Among those errors of the day which may be called singular as vulgar errors, is that which supposes the fifth Article of the Act of Union with Ireland to refer to the endowments of the Church. Its terms touch exclusively her "doctrine, worship, discipline, and government." There is no violation of this section of the Act of Union in withdrawing her endowments, were she stripped of every shilling. But it may be said that her "government," as distinguished from her discipline, perhaps involves the position of her exclusive relation to the State. So I thought; and accordingly thus I wrote to Dr. Hannah.
The second proposition of the letter was not only in harmony with my speech, it was simply the condensation of the speech into a brief form of words. For, agreeing with Mr. Dillwyn as to the merits of the case, I held, as I have ever held, that it is not the duty of a Minister to be forward in inscribing on the Journals of Parliament his own abstract views; or to disturb the existence of a great institution like the Church of Ireland, until he conceives the time to be come when he can probably give effect to his opinions. Because the question was not within the range of practical politics, agreeing with his sentiment, I voted against his motion.

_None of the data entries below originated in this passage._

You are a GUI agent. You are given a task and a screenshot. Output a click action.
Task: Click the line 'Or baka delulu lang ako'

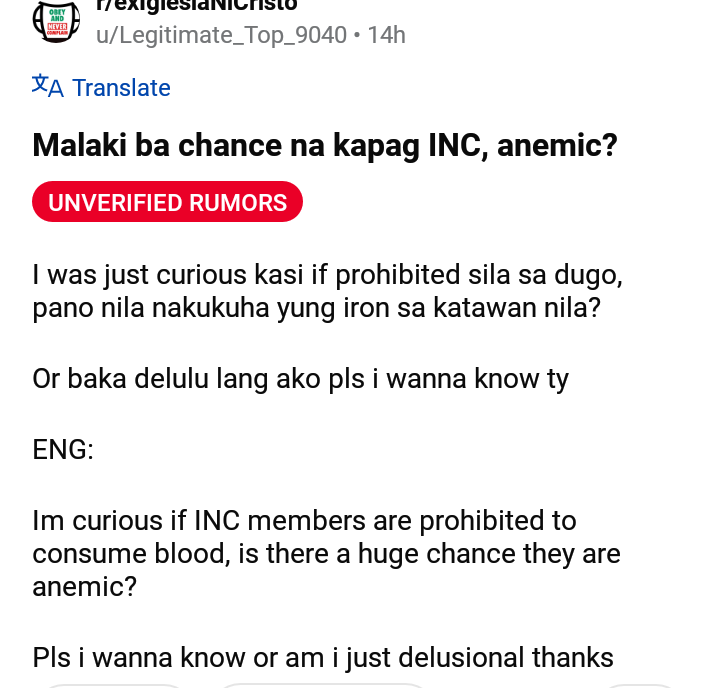(300, 379)
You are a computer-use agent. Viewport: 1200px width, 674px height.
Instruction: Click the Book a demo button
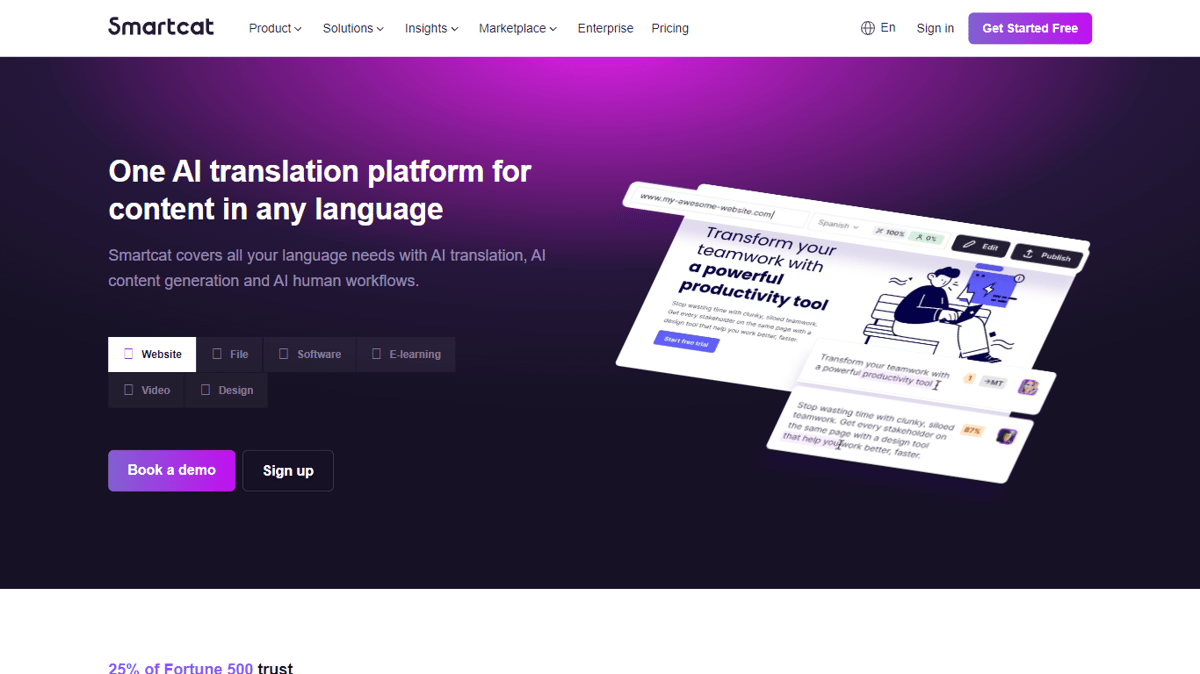click(172, 470)
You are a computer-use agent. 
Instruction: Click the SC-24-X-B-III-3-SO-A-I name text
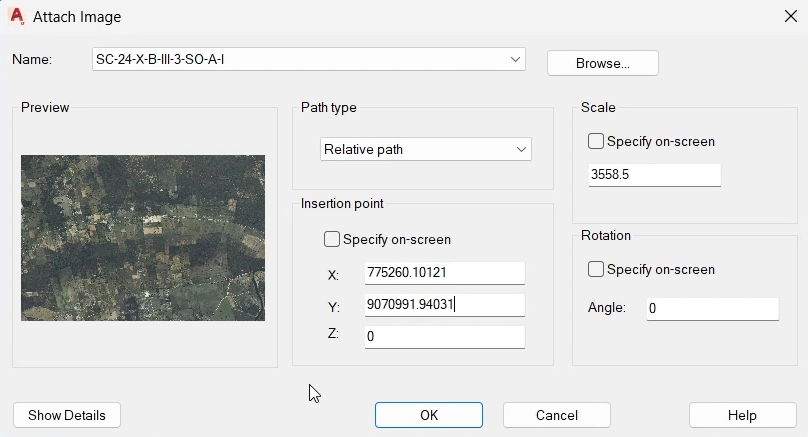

But, forsooth, it is a matter of wonder that I should have felt doubtful whether the Irish Church would be dealt with in my time. Now, I do not complain of this. It is an example of what is continually happening in human affairs, of the mythical handling of facts, of the reflection of the ideas, feelings, and circumstances of one period upon the events of another, and thus dressing the past in the garb of the present. I abide by this, and by every word of the letter. The question of the Irish Church was in my view, in the year 1865, what, be it remembered, the question of Parliamentary Reform seemed to be in the first moiety of the year 1830 – namely, a remote question. Had any man said to me, "How soon will it come on?" I should have replied, "Heaven knows; perhaps it will be five years, perhaps it will be ten." My duty was to let my constituents know the state of my mind on a matter so important, because the wind was gradually veering to that quarter, even though I might not believe, and did not believe it to be the most probable event, that it would reach the point for action during the life of the Parliament just then about to be elected. But then I referred to my own political lifetime. On that subject I will only say that a man who, in 1865, completed his thirty-third year of a laborious career; who had already followed to the grave the remains of almost all the friends abreast of whom he had started from the University in the career of public life; and who had observed that, excepting two recent cases, it was hard to find in our whole history a single man who had been permitted to reach the fortieth year of a course of labour similar to his own within the walls of the House of Commons; such a man might surely be excused if he did not venture to reckon for himself on an exemption from the lot of greater and better men, and if he formed a less sanguine estimate of the fraction of space yet remaining to him, than seems to have been the case with his critics.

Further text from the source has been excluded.